= Extracted records =
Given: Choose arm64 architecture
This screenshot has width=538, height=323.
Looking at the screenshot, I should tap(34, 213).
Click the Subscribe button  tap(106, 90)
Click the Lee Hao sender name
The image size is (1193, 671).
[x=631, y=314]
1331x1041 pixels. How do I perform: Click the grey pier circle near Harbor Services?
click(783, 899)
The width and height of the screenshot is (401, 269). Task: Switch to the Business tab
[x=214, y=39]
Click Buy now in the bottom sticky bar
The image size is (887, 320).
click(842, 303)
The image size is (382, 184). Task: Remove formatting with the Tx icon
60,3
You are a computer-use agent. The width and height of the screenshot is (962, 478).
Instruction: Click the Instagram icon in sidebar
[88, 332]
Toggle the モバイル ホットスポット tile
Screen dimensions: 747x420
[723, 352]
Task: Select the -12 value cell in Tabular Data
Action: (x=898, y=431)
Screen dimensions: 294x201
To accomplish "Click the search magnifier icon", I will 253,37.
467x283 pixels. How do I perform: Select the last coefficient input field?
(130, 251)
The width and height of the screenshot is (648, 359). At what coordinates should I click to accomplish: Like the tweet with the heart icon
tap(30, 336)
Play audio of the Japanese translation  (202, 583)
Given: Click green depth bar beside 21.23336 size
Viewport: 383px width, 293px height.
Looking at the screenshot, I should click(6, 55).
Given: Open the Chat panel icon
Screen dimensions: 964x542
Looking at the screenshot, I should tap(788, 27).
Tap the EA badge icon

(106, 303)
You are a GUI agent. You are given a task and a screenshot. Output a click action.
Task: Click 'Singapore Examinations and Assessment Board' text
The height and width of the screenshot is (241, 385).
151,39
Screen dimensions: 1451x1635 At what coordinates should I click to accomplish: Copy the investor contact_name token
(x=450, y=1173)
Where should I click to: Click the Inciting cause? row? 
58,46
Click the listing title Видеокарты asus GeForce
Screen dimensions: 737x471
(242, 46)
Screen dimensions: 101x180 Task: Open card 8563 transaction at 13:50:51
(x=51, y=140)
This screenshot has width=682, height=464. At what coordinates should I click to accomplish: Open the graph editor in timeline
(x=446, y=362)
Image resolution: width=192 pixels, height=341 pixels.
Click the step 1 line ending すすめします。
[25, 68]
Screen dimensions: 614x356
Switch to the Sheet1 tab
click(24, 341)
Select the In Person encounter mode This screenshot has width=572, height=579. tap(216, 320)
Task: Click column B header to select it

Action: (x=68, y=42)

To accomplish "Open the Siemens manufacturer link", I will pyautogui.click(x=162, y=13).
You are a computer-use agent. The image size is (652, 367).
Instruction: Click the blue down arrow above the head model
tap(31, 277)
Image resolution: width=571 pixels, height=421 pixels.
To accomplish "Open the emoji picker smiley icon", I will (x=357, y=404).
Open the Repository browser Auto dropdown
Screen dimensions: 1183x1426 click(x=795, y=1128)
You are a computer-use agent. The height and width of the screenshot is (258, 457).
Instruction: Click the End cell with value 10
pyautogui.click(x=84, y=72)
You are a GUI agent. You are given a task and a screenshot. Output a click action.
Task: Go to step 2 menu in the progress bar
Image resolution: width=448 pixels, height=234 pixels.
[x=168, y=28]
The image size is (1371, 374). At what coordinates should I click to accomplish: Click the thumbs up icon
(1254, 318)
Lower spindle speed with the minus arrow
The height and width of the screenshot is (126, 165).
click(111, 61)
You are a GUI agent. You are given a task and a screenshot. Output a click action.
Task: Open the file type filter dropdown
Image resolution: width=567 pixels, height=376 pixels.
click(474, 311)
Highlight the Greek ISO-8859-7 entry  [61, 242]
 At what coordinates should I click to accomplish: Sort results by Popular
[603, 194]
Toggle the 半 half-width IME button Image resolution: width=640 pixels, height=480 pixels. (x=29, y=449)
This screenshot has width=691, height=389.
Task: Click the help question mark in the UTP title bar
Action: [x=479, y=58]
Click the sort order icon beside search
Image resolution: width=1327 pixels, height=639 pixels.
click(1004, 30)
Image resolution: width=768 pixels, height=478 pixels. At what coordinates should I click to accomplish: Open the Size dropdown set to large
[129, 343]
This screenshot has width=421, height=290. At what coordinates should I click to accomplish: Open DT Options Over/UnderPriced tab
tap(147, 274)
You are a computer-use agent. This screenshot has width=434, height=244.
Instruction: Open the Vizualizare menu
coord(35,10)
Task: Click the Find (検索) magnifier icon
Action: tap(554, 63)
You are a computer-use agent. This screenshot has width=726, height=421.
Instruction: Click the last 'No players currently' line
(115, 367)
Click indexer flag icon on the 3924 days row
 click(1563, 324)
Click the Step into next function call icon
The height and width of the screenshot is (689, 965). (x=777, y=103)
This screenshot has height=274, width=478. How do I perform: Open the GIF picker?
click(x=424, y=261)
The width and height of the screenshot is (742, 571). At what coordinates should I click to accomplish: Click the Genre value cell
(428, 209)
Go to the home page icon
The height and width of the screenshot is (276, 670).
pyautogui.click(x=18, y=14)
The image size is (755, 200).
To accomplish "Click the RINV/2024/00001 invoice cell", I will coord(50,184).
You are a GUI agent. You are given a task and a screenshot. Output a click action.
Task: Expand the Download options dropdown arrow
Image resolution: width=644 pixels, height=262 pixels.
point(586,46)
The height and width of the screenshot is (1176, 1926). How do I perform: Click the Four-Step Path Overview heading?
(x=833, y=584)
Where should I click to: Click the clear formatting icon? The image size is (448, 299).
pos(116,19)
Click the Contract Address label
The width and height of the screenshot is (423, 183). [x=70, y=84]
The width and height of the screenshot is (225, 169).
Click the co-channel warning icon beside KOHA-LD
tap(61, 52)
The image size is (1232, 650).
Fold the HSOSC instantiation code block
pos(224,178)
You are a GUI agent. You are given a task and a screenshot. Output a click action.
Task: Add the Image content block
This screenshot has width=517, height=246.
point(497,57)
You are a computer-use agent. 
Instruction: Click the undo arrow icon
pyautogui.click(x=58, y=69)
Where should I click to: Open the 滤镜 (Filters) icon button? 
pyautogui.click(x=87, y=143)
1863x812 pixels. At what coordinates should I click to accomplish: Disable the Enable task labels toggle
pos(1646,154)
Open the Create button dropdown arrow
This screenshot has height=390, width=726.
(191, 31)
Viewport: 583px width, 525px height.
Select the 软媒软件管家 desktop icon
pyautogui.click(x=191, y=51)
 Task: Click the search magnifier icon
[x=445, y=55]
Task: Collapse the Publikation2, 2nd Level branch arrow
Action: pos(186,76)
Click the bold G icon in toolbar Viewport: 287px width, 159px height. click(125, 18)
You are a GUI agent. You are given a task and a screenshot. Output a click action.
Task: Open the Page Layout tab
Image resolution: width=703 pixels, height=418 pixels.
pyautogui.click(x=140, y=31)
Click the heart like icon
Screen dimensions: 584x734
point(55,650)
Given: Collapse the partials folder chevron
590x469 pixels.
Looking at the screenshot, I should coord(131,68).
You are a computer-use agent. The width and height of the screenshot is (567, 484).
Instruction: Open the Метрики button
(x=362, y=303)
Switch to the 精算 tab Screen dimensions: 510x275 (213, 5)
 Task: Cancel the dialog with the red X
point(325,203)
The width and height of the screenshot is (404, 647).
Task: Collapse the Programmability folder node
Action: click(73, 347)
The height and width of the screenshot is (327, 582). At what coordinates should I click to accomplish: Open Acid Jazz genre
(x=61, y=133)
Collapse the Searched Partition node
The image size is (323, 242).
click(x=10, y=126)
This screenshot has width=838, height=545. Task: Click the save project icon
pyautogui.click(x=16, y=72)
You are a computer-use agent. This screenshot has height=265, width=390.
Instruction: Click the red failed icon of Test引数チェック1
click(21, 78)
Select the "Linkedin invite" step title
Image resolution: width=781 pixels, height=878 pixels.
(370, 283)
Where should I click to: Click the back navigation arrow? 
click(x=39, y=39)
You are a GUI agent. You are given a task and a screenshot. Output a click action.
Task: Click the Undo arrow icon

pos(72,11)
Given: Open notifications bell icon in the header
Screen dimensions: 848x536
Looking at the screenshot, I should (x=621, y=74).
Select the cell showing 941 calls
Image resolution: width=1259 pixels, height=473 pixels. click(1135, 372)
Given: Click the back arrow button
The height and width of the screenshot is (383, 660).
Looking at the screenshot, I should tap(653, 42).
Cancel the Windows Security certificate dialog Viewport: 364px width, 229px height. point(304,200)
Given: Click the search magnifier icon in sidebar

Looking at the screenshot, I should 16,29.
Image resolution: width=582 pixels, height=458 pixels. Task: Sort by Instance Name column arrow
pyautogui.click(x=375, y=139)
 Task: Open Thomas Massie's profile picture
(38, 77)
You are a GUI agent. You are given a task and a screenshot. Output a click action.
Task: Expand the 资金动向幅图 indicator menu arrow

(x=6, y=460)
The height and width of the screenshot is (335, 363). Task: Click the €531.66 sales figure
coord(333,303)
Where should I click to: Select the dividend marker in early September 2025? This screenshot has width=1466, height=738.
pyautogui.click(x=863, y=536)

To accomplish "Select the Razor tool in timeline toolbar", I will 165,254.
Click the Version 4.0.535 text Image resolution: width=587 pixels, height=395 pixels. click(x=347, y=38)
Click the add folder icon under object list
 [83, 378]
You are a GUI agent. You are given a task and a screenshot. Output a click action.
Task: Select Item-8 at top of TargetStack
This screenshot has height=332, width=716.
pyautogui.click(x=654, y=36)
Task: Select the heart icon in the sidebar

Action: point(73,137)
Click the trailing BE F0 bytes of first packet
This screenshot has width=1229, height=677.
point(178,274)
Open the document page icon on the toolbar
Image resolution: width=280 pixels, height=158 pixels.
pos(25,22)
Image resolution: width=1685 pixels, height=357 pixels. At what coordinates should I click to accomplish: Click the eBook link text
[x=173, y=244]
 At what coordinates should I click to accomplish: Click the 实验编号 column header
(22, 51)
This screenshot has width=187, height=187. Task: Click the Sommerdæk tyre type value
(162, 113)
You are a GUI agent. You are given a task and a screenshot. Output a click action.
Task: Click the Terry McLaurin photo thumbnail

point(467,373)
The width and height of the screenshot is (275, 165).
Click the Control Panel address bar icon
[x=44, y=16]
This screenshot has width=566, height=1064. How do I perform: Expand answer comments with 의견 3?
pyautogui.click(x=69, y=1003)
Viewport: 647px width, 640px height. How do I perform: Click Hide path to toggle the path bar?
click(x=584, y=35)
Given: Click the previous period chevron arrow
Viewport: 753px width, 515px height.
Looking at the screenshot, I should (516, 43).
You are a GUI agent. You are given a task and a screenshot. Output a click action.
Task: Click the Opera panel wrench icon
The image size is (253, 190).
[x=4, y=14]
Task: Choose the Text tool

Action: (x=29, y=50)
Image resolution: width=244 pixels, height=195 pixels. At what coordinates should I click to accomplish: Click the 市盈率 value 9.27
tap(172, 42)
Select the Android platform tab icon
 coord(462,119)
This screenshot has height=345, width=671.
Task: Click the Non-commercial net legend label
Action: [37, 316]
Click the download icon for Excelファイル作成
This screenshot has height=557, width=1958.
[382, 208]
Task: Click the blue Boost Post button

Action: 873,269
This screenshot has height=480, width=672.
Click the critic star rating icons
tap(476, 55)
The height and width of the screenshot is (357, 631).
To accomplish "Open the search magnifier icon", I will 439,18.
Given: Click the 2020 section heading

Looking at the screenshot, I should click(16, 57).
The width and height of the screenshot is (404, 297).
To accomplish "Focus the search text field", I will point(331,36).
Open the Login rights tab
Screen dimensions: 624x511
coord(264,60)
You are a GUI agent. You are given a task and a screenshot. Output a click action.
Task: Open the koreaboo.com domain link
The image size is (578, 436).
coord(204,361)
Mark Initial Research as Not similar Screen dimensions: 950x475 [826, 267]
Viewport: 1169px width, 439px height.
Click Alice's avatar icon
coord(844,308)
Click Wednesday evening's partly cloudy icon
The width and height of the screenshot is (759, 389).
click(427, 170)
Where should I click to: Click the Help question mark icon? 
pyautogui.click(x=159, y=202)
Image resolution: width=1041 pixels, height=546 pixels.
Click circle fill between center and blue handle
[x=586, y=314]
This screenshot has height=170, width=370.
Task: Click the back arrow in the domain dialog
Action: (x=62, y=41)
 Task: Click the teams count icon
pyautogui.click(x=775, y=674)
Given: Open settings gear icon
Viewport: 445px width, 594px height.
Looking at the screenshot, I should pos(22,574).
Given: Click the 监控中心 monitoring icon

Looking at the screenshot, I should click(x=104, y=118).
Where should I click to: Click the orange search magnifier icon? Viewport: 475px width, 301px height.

= Activity =
Restate word for word the lines in the material above from the one with "has width=434, height=244." to the one with "has width=726, height=421."; both of those lines count, and nothing else does.

= Answer space =
You are a computer-use agent. This screenshot has width=434, height=244.
Instruction: Open the Vizualizare menu
coord(35,10)
Task: Click the Find (検索) magnifier icon
Action: tap(554, 63)
You are a computer-use agent. This screenshot has width=726, height=421.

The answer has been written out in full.